◆ **Task objective**
The required output is the exact text of the lines from the line containing "Image resolution: width=720" through the final line below, inclusive, without pictures.
Top of Study material
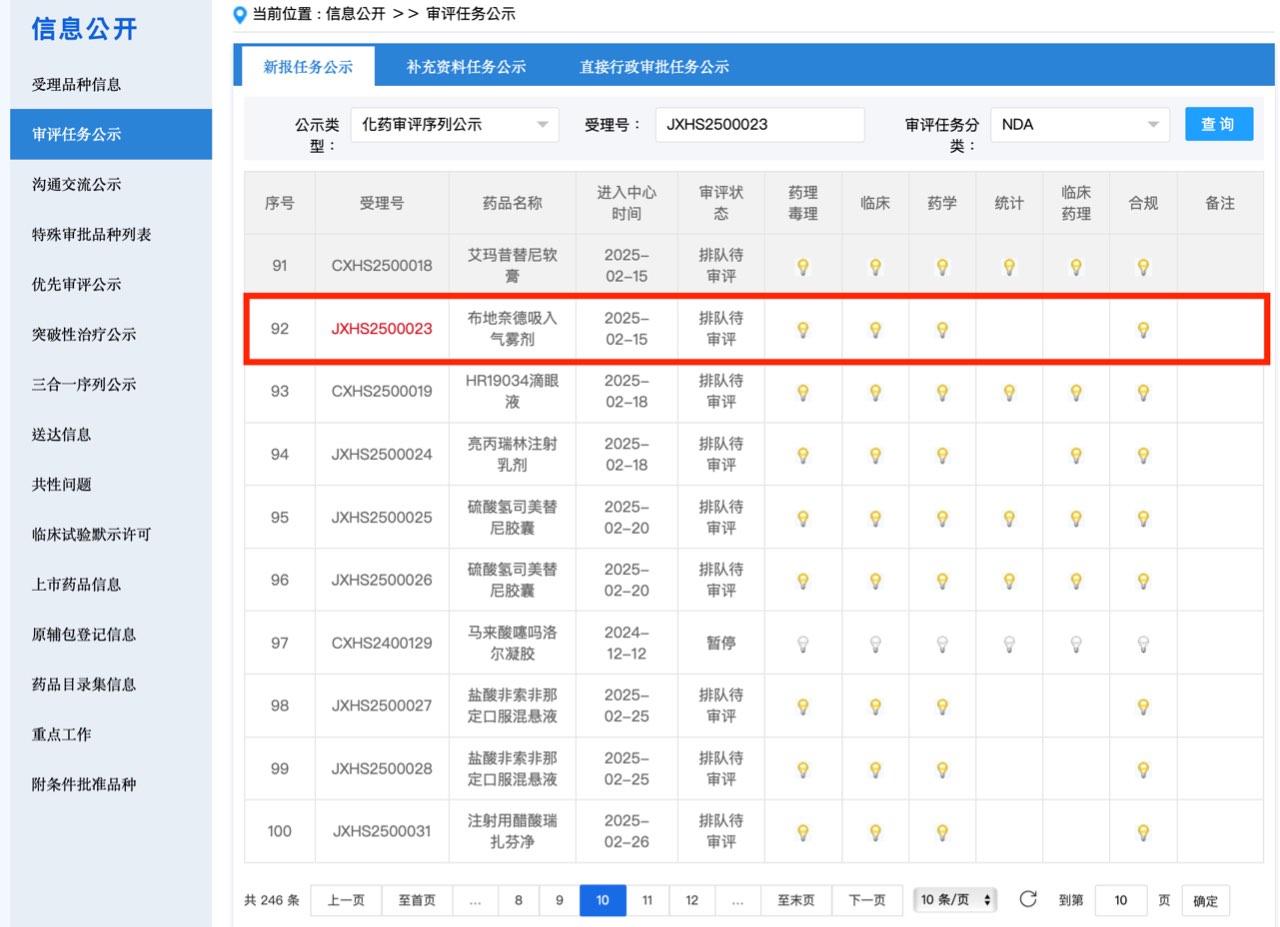Click 临床药理 bulb icon for 亮丙瑞林注射乳剂
The height and width of the screenshot is (927, 1280).
1076,455
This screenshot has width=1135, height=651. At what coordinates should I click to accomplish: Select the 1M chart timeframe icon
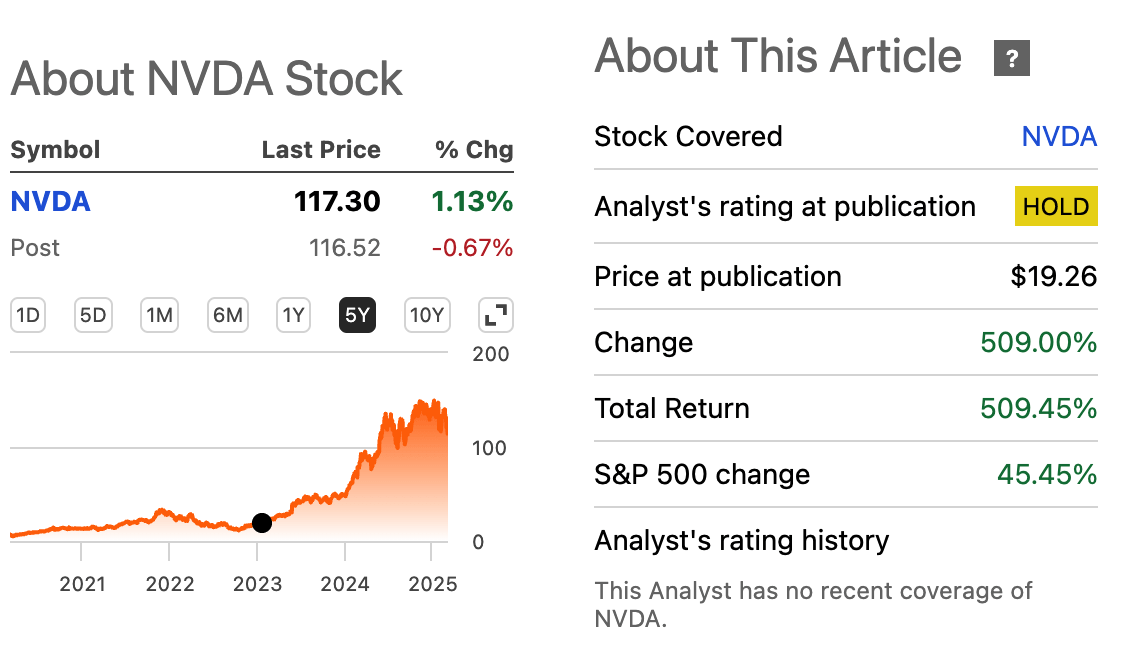pyautogui.click(x=159, y=314)
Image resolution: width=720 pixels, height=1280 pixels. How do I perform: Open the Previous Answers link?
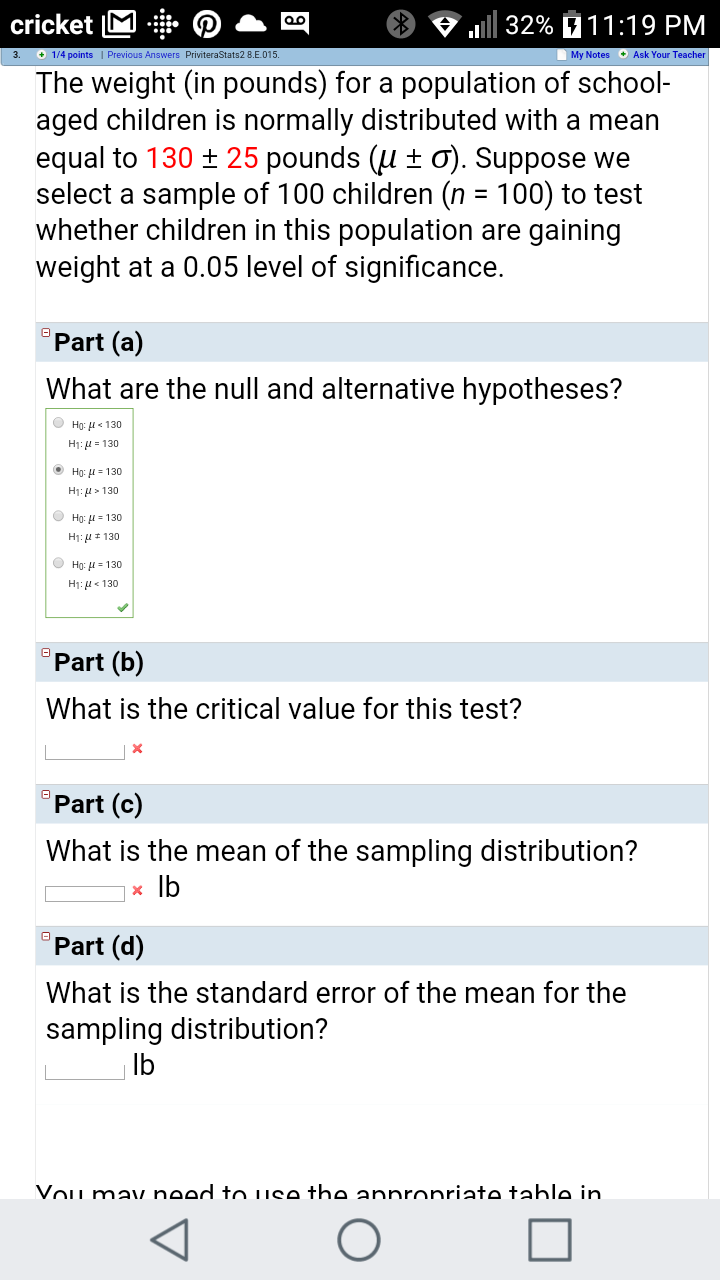(x=143, y=55)
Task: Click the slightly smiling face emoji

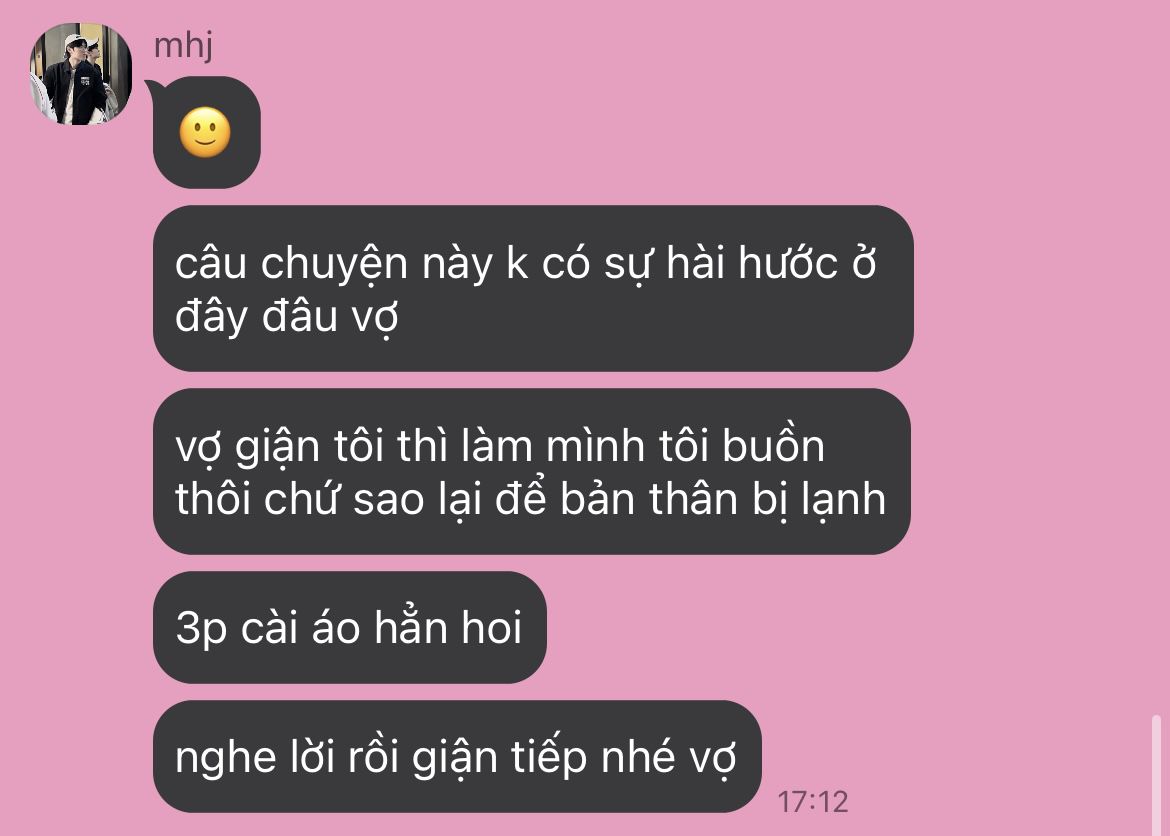Action: click(205, 133)
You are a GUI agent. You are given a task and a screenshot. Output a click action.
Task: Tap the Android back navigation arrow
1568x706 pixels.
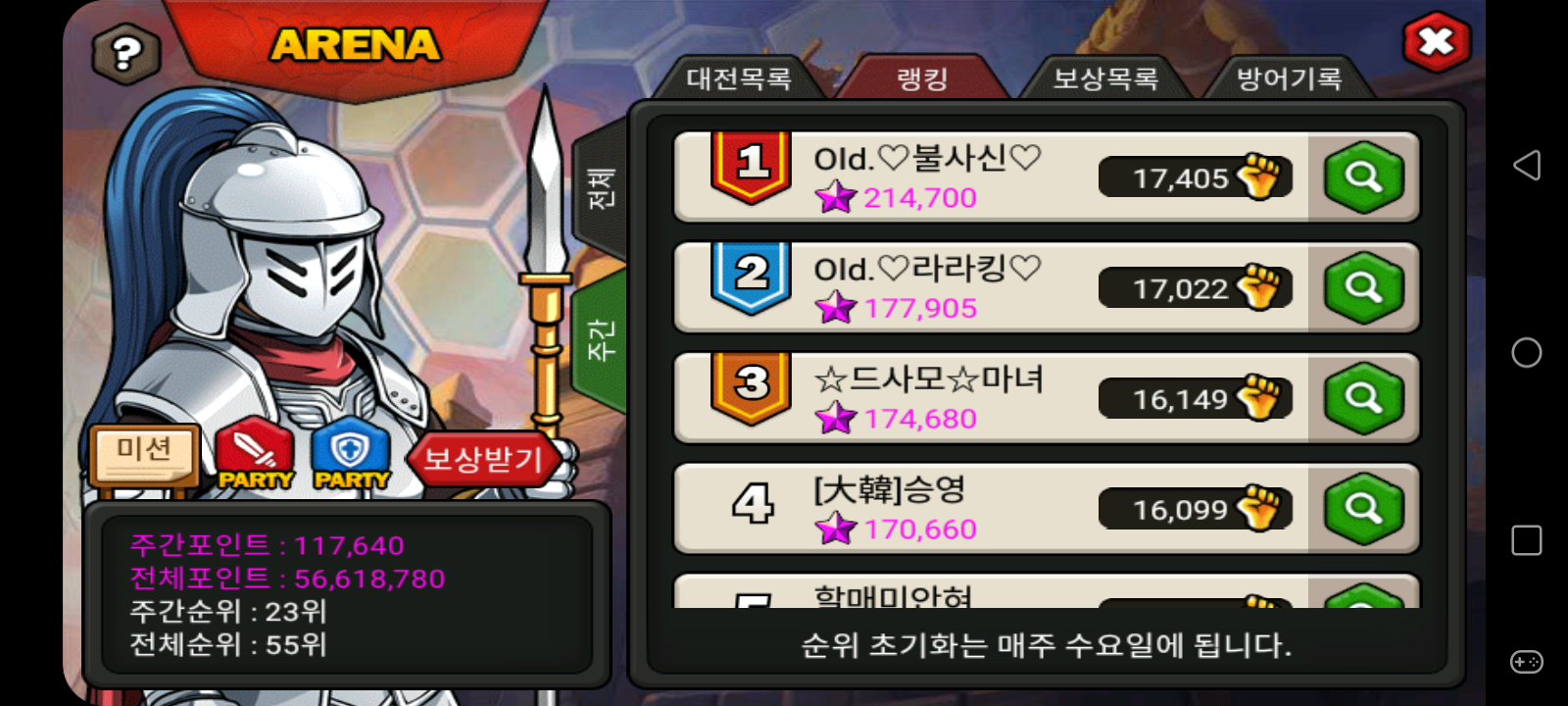tap(1527, 165)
Bottom of Study material
◆ **Task output**
Image resolution: width=720 pixels, height=1280 pixels. How do I perform: Open the Previous Answers link?
(x=143, y=55)
Task: Click the slightly smiling face emoji

Action: click(205, 133)
You are a GUI agent. You are given a task and a screenshot. Output a click action.
Task: Tap the Android back navigation arrow
1568x706 pixels.
tap(1527, 165)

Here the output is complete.